Exercises:
(1) Answer these questions using the passage about Reign:
(a) Which season of the show does the header say is being revisited?
(b) Does the writer fully agree with the article author's opinions?
(c) What kind of obligation does the writer say the people behind historical fiction have?
(2) Reproduce the passage about Reign between "Though I don’t" and "for their fiction.", inclusive.
(3) Decide whether each statement agrees with the passage about Reign. Answer yes or no, and quote the deciding words.
(a) The writer says "Reign" was promoted as historically accurate.
(b) The writer says the article's author acknowledges how the show was presented.
(c) The writer thinks makers of historical fiction should try to be accurate.

Provided passage:
On TV: Revisting Reign’s first season and the horrors of “historical fanfiction”, ahem

Though I don’t 100% agree with the author’s opinions, I definitely think that you can do so much better in learning (and actually enjoying!) history than “Reign”. I know it was never touted as historically accurate, and the author of this article acknowledges that *cough*fellow commenters please read the article more carefully*cough*, like them, I feel that it’s much better to be generally accurate to avoid disrespecting, defaming, and/or grossly oversimplifying historical events and figures and so even in historical fiction, I feel that the people behind them have a sort-of unspoken obligation to at least try to be accurate as far as they can go and allow for their fiction.

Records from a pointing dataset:
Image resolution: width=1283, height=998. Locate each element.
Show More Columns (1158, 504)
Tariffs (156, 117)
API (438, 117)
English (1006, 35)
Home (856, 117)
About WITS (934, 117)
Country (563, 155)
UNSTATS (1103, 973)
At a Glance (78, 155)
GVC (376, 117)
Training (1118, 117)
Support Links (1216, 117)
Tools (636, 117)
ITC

Answers per task:
(1)
(a) The first season.
(b) No, the writer does not agree 100%.
(c) A sort-of unspoken obligation to at least try to be accurate as far as they can go.

(2)
Though I don’t 100% agree with the author’s opinions, I definitely think that you can do so much better in learning (and actually enjoying!) history than “Reign”. I know it was never touted as historically accurate, and the author of this article acknowledges that *cough*fellow commenters please read the article more carefully*cough*, like them, I feel that it’s much better to be generally accurate to avoid disrespecting, defaming, and/or grossly oversimplifying historical events and figures and so even in historical fiction, I feel that the people behind them have a sort-of unspoken obligation to at least try to be accurate as far as they can go and allow for their fiction.

(3)
(a) No: "I know it was never touted as historically accurate"
(b) Yes: "the author of this article acknowledges that"
(c) Yes: "a sort-of unspoken obligation to at least try to be accurate as far as they can go"